*JOB*: Please pick out and copy every line of the rows below that contains the string "Where". Case counts.

** START OF RECORDED INFORMATION **

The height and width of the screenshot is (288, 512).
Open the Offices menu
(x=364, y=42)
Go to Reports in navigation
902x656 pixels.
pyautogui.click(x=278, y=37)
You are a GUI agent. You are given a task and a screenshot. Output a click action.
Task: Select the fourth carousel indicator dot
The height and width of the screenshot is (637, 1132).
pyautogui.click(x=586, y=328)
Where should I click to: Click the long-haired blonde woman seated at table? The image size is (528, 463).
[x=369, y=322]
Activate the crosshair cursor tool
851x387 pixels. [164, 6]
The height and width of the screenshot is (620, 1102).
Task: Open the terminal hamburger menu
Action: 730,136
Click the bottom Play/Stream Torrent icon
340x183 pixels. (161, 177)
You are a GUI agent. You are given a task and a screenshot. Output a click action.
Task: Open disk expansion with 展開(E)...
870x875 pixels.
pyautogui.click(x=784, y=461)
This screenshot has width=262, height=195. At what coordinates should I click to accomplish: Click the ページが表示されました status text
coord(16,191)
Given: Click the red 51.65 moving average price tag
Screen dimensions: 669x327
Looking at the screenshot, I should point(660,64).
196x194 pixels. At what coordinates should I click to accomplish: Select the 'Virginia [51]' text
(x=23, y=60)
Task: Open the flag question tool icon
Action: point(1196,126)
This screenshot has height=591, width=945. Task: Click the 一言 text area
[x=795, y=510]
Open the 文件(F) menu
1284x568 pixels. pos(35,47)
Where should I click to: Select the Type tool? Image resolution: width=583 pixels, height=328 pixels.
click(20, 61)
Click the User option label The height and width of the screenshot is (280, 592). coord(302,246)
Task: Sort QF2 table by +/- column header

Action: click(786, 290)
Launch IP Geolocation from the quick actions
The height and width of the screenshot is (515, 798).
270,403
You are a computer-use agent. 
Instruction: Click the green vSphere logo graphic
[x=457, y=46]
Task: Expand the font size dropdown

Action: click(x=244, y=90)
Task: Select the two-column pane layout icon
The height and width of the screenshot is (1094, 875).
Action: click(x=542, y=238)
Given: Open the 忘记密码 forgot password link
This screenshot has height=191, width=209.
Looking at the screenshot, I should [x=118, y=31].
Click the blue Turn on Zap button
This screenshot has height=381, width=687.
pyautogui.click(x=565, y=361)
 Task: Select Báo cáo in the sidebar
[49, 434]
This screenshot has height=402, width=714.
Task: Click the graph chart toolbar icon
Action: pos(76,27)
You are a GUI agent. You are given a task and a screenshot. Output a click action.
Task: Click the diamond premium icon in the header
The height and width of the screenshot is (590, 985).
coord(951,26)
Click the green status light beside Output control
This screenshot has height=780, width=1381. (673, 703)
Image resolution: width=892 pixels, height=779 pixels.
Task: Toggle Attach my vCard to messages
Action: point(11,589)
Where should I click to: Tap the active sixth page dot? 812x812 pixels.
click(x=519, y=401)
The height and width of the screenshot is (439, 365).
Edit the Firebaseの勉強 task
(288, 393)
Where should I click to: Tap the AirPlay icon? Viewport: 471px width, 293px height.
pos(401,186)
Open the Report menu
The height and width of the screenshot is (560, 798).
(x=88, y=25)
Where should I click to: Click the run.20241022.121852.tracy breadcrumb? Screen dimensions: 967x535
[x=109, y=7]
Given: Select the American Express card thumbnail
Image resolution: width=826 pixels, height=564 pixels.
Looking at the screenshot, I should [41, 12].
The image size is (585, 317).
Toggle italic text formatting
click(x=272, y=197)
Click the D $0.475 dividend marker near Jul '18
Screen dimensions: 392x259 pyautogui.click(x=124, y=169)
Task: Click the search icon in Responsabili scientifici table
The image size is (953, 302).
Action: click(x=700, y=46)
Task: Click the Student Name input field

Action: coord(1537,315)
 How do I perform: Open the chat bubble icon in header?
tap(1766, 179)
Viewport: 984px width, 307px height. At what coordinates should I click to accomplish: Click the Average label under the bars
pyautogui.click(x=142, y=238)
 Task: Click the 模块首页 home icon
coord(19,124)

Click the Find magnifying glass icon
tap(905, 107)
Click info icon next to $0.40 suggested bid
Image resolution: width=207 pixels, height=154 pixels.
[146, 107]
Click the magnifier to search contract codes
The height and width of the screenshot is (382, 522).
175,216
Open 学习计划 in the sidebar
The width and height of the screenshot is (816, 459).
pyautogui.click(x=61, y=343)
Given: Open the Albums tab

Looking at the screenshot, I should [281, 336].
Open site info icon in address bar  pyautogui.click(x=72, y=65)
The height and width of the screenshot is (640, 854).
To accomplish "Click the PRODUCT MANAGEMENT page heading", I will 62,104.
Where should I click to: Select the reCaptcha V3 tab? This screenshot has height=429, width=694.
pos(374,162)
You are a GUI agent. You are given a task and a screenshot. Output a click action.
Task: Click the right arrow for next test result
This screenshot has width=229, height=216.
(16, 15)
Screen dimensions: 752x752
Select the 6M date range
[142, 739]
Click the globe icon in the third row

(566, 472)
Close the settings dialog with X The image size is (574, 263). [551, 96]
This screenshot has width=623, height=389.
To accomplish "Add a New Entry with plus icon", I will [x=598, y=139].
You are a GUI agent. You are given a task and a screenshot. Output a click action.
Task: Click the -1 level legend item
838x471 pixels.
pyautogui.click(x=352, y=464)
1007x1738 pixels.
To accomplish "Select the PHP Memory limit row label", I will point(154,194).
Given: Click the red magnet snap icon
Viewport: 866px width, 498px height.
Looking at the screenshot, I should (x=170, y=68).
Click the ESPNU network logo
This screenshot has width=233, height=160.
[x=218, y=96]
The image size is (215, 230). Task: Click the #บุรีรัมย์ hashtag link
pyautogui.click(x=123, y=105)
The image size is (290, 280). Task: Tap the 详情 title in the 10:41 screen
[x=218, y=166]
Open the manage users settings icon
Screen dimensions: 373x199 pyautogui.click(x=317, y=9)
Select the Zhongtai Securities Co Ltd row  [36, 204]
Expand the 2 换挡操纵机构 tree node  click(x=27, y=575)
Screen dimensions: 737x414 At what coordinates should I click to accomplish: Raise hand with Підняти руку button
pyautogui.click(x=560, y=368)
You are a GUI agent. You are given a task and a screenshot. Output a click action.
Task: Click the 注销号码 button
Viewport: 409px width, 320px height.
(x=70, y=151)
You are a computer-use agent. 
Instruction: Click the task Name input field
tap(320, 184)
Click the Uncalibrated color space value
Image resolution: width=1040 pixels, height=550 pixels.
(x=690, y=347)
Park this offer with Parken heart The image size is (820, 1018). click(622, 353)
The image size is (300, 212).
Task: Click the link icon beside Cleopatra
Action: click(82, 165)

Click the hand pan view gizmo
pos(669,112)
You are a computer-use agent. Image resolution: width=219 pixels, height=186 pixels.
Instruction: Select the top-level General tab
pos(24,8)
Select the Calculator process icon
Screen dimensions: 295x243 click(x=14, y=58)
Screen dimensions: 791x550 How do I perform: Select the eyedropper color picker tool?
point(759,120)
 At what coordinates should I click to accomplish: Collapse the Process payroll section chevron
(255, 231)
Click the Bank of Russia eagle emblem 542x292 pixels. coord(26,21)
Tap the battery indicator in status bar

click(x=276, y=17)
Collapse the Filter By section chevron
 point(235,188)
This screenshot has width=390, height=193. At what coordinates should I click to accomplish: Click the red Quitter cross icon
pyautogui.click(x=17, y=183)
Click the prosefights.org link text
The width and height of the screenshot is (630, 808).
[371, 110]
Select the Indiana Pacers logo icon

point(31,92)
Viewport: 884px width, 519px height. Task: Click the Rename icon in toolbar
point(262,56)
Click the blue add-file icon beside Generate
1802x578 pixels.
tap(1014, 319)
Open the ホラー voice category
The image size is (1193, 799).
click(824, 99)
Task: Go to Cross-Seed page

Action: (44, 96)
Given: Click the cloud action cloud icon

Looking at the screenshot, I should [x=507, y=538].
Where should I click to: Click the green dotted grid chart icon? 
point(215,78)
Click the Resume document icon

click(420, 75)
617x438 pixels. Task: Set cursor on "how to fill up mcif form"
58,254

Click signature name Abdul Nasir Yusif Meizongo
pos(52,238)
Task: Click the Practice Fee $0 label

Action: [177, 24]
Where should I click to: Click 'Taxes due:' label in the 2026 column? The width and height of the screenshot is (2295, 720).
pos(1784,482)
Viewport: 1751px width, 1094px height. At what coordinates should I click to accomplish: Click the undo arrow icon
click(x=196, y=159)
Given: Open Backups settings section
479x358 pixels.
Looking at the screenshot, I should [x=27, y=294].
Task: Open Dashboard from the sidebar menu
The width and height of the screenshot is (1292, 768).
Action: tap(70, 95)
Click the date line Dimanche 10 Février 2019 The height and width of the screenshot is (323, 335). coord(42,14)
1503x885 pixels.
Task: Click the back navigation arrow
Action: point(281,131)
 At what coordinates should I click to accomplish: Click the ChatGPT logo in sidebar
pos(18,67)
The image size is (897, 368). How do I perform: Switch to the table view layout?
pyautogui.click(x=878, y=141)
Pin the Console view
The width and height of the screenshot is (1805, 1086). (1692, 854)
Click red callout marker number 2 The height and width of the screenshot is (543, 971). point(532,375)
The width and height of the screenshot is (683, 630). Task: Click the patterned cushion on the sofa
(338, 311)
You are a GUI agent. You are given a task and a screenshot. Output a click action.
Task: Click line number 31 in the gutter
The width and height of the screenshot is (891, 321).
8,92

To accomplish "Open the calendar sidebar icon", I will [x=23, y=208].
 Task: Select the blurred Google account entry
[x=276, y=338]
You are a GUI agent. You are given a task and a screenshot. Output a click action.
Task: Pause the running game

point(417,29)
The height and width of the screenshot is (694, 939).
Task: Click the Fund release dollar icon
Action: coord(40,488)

** END OF RECORDED INFORMATION **

*TASK SOLUTION*:
Where should I click to: Click the long-haired blonde woman seated at table? The image size is (528, 463).
Where should I click to: Select the Type tool? Image resolution: width=583 pixels, height=328 pixels.
Where should I click to: Tap the active sixth page dot? 812x812 pixels.
Where should I click to: Tap the AirPlay icon? Viewport: 471px width, 293px height.
Where should I click to: Click the run.20241022.121852.tracy breadcrumb? Screen dimensions: 967x535
Where should I click to: Select the reCaptcha V3 tab? This screenshot has height=429, width=694.
Where should I click to: Click the green dotted grid chart icon? 
Where should I click to: Click 'Taxes due:' label in the 2026 column? The width and height of the screenshot is (2295, 720).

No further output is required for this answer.